Additional unique tooling appeared to fabricate components made of composite materials (derived from plastic, carbon fibers, and other untraditional substances) coupled with metal alloy skins to form a resilient but lightweight “sandwich” panel. The search for lighter components contributed to the creation of an industry for the production of titanium, geared to a previously unheard-of output of up to 600 tons per month. The F-100 used six times as much titanium as early models of the F-86D.

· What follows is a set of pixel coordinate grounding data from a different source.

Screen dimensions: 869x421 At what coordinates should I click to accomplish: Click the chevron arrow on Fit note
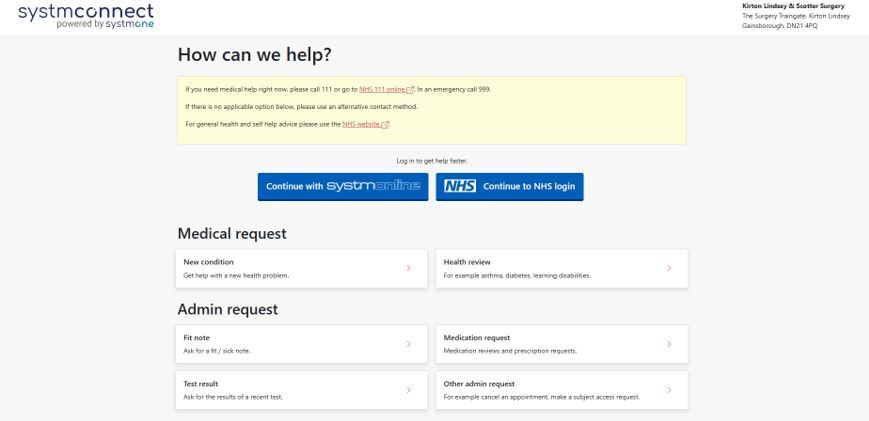[x=409, y=344]
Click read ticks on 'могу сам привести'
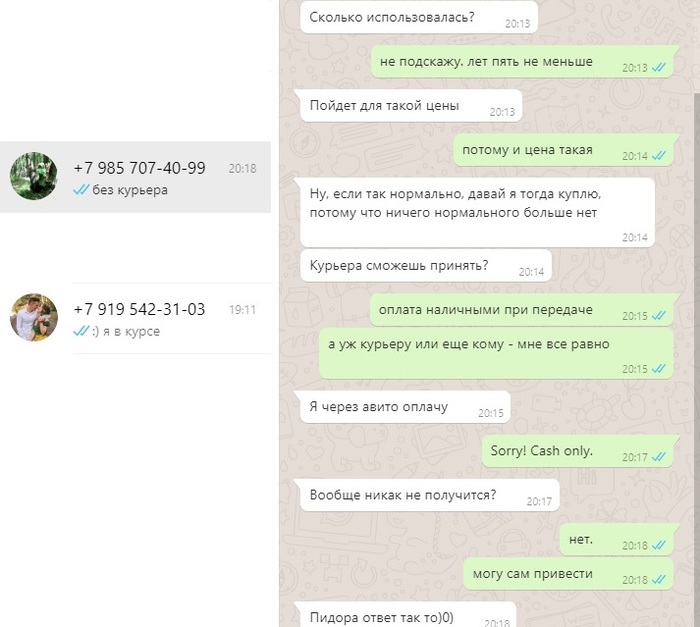The height and width of the screenshot is (627, 700). [x=658, y=580]
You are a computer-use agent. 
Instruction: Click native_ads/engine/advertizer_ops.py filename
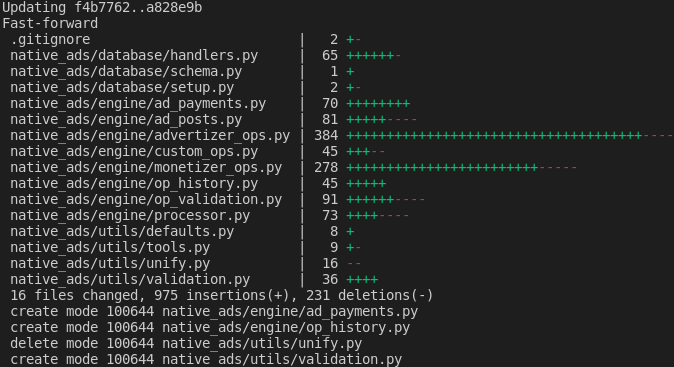pyautogui.click(x=150, y=135)
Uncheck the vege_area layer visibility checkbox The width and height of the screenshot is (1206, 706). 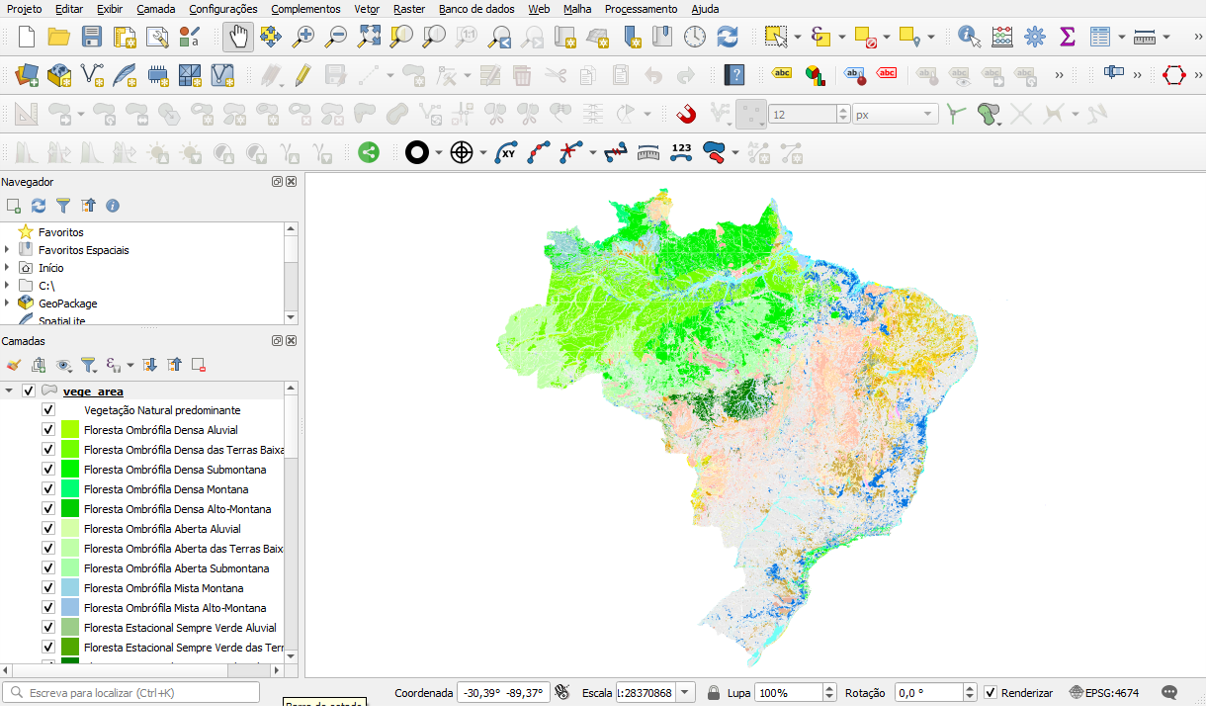point(29,391)
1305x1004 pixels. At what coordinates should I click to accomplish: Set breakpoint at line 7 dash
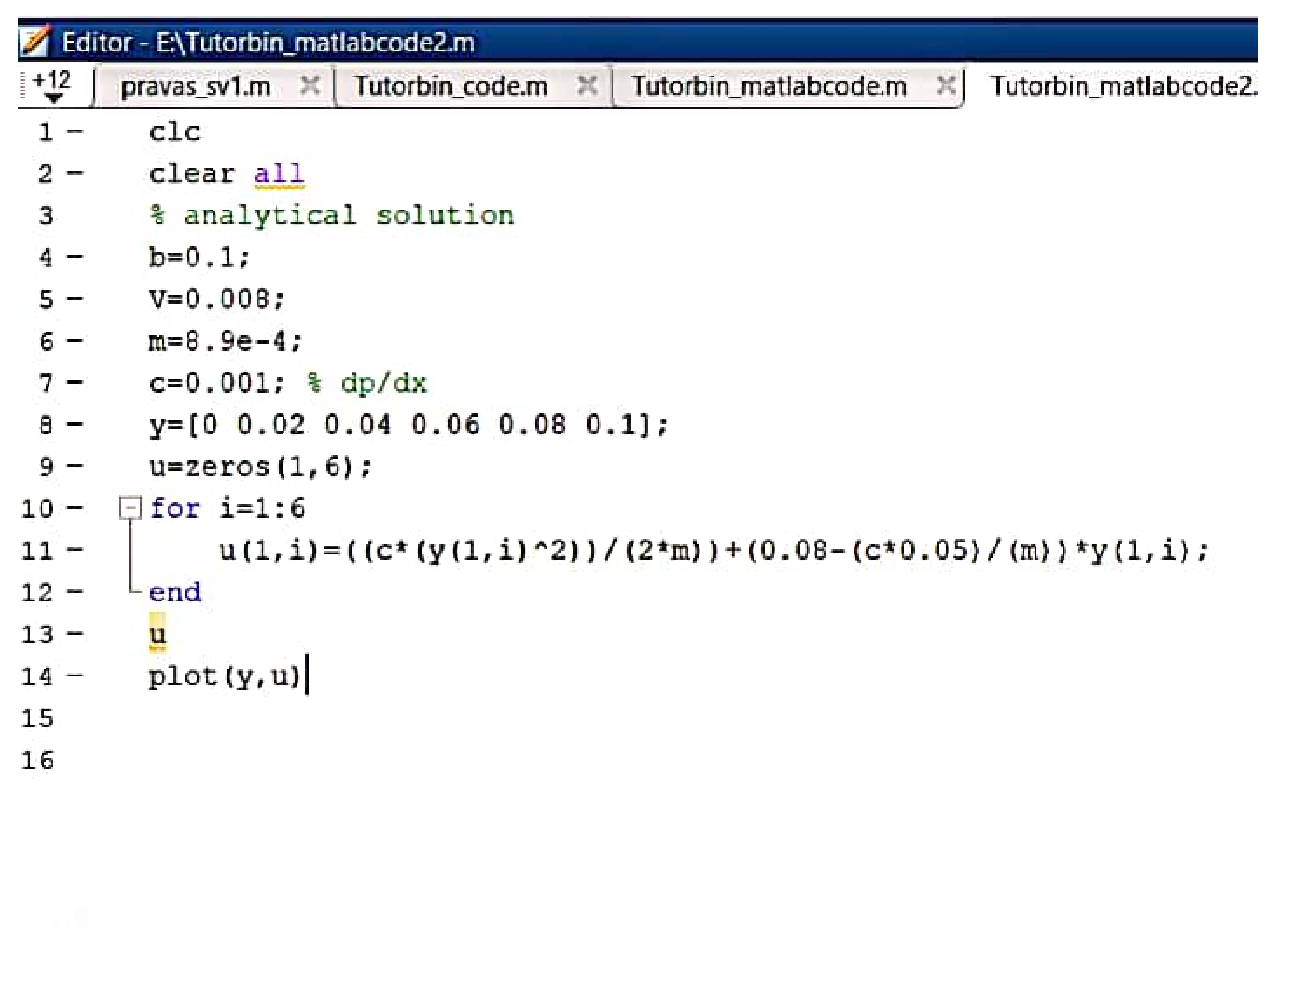click(x=75, y=384)

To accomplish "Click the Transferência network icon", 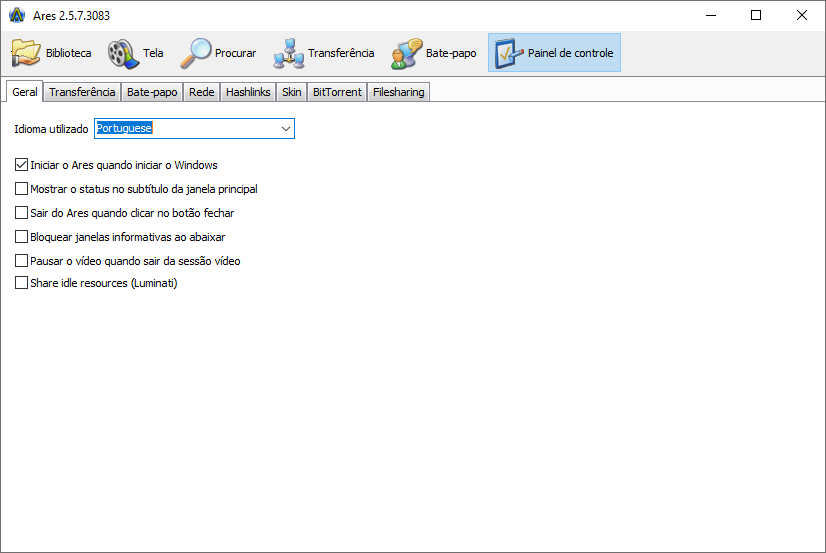I will click(289, 53).
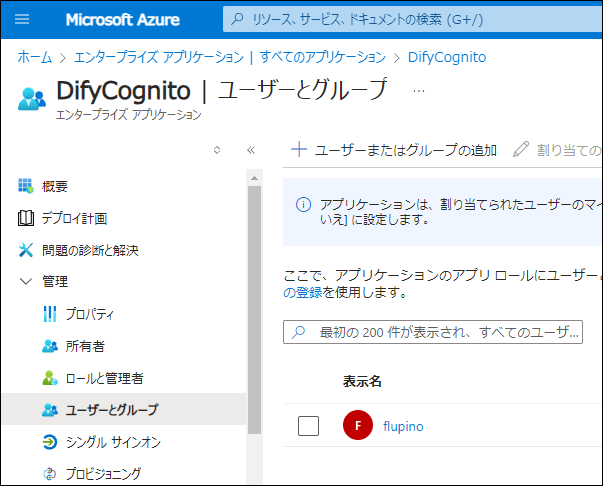
Task: Click the プロビジョニング icon in sidebar
Action: pyautogui.click(x=50, y=474)
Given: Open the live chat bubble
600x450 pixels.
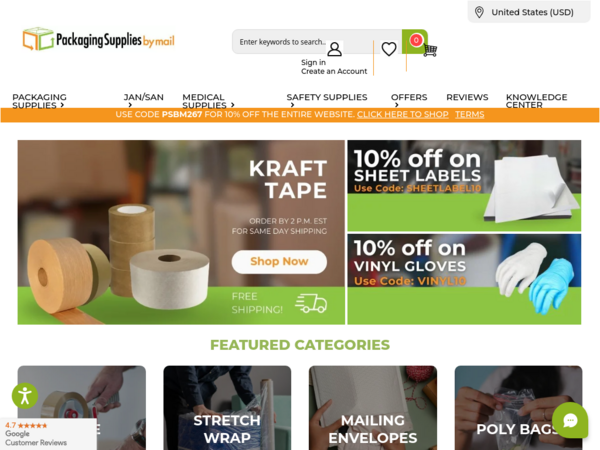Looking at the screenshot, I should pos(570,420).
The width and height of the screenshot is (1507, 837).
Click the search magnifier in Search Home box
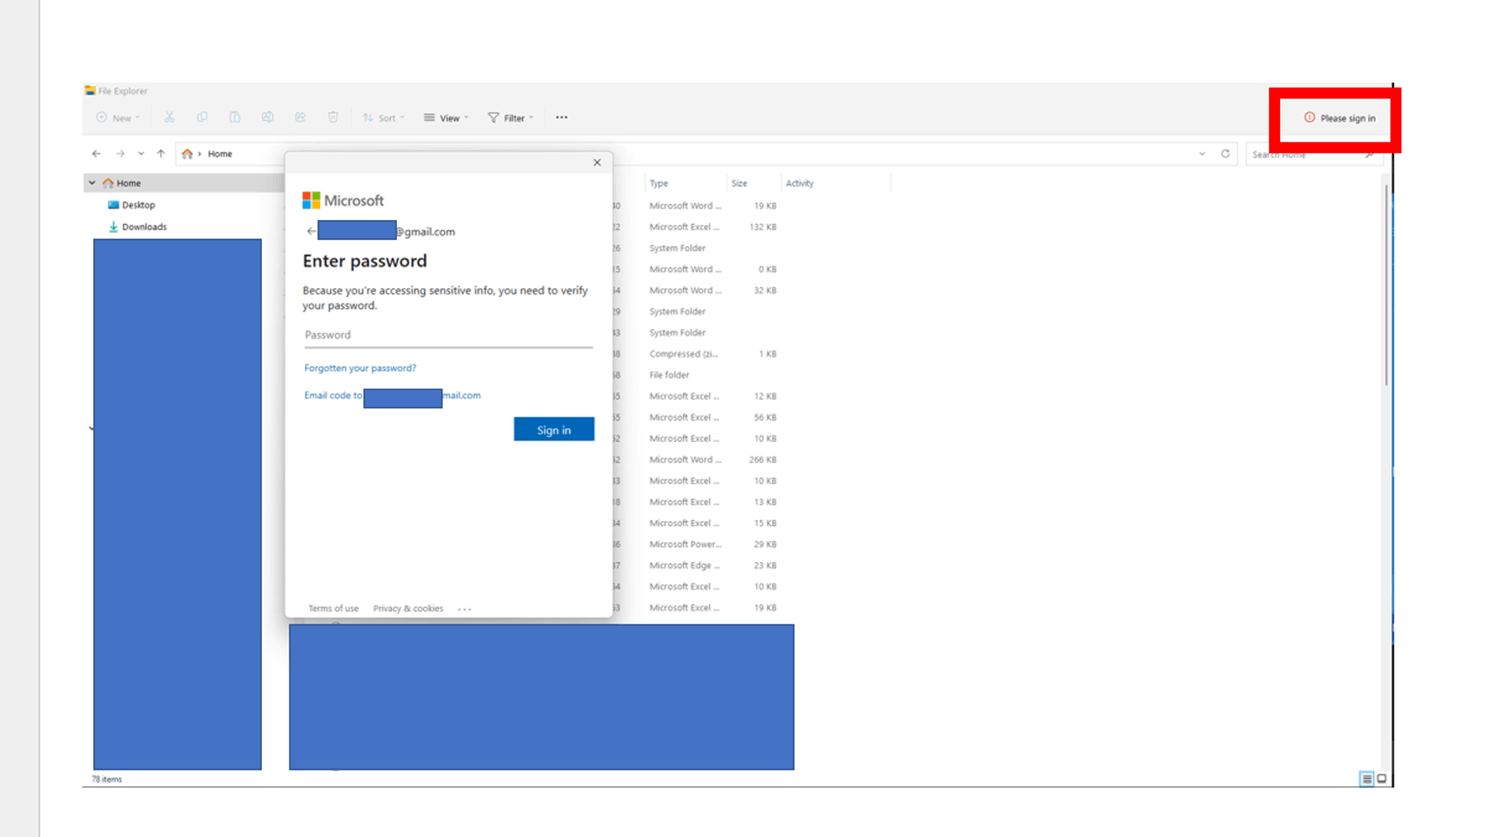coord(1369,154)
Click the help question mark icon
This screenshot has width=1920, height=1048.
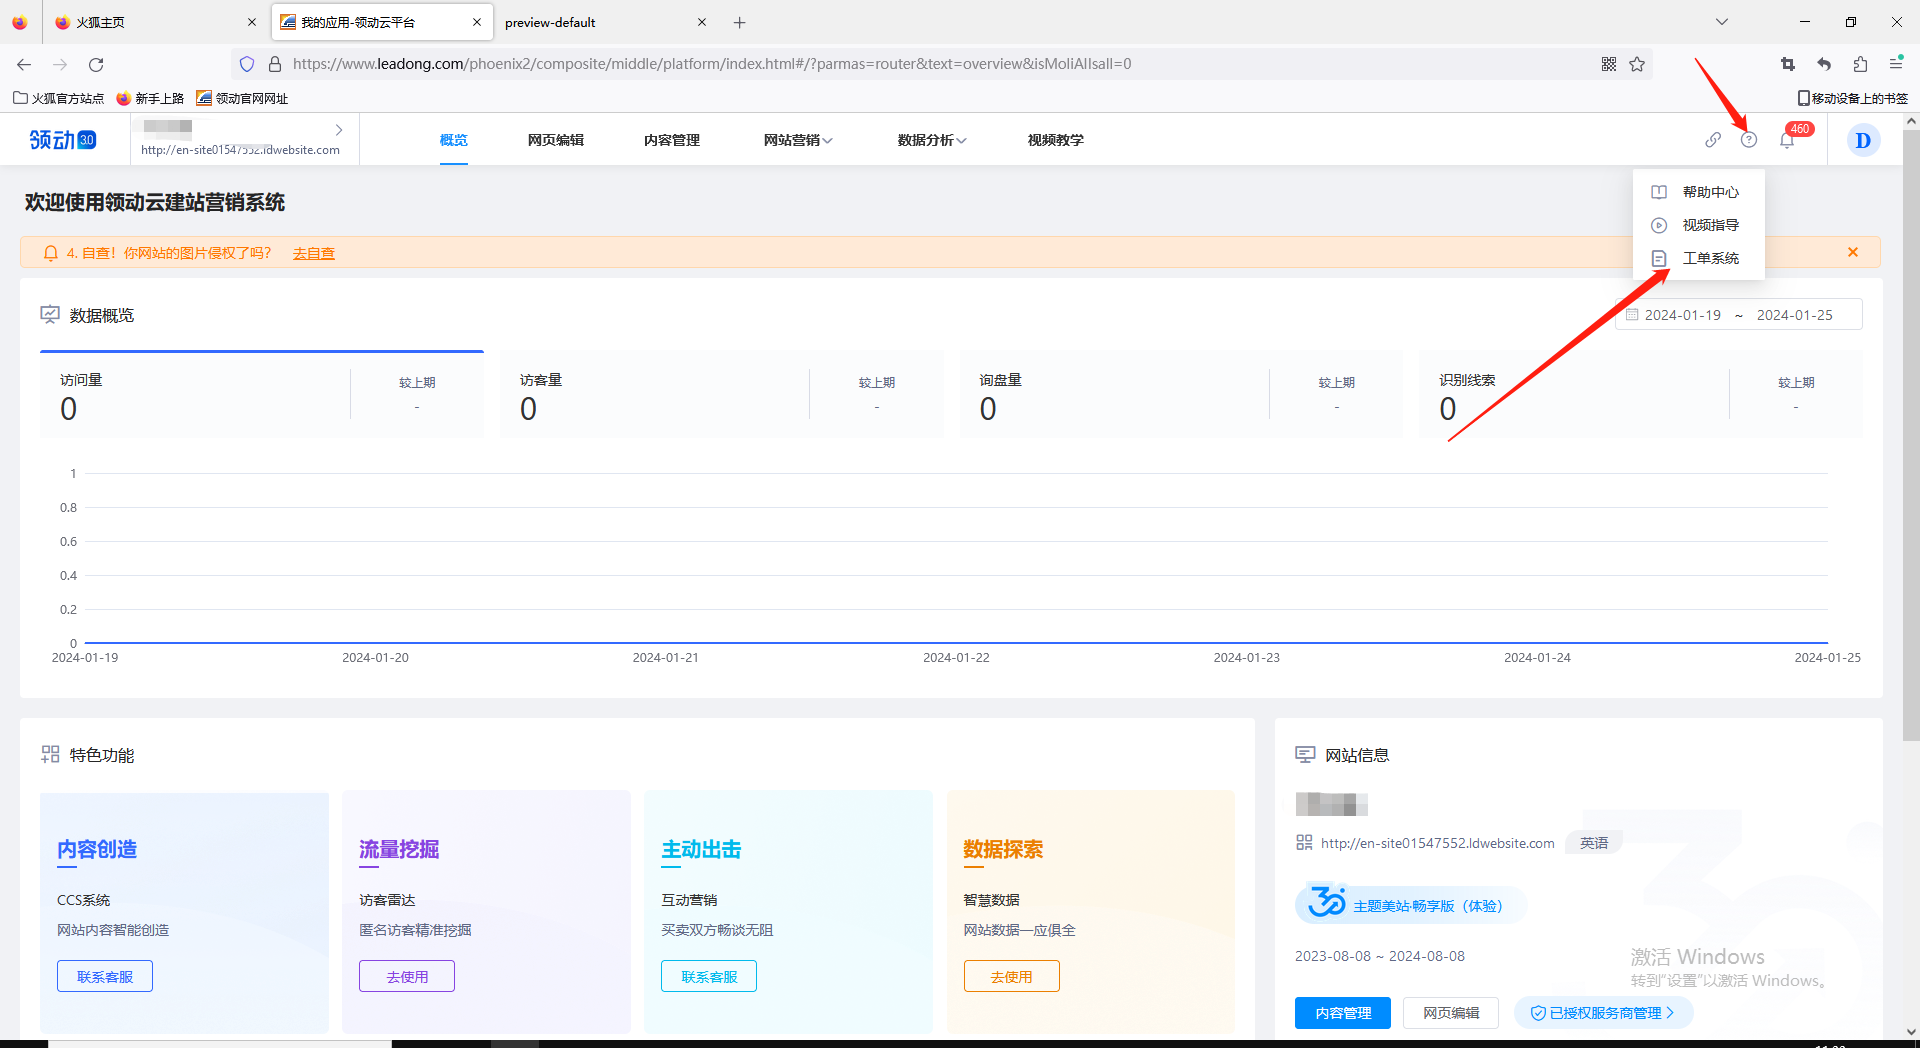(1748, 140)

Within the first century of flight, an uninterrupted expansion of technology transformed the structure and performance of the Wrights’ invention. Along the way, an electronic revolution led to new compact radars and avionics mounted in light airplanes, giant airliners, and Mach-plus fighters. When Boeing developed its 777 airliner in the early 1990s, electronics permeated all aspects of its design, which relied entirely on automation and personal computers and introduced the concept of the “paperless airplane.” Lockheed’s new F-35 Joint Strike Fighter, which incorporates all these aspects of computer electronics, also required a whole new approach to program management in order to accommodate three U.S. armed services—the Air Force, Navy, and Marines—and the Royal Air Force, all of which will be using the fighter. Moreover, follow-on propulsion systems will be added to the same basic airframe to produce a short-takeoff/verticallanding variant. (What would the Wright brothers have thought of a STOVL supersonic jet fighter armed with rockets, laser targeting, helmet sight, head-up display, radar, and night combat capability?) Components will be manufactured worldwide and the airplane itself will be assembled in the United States and Europe.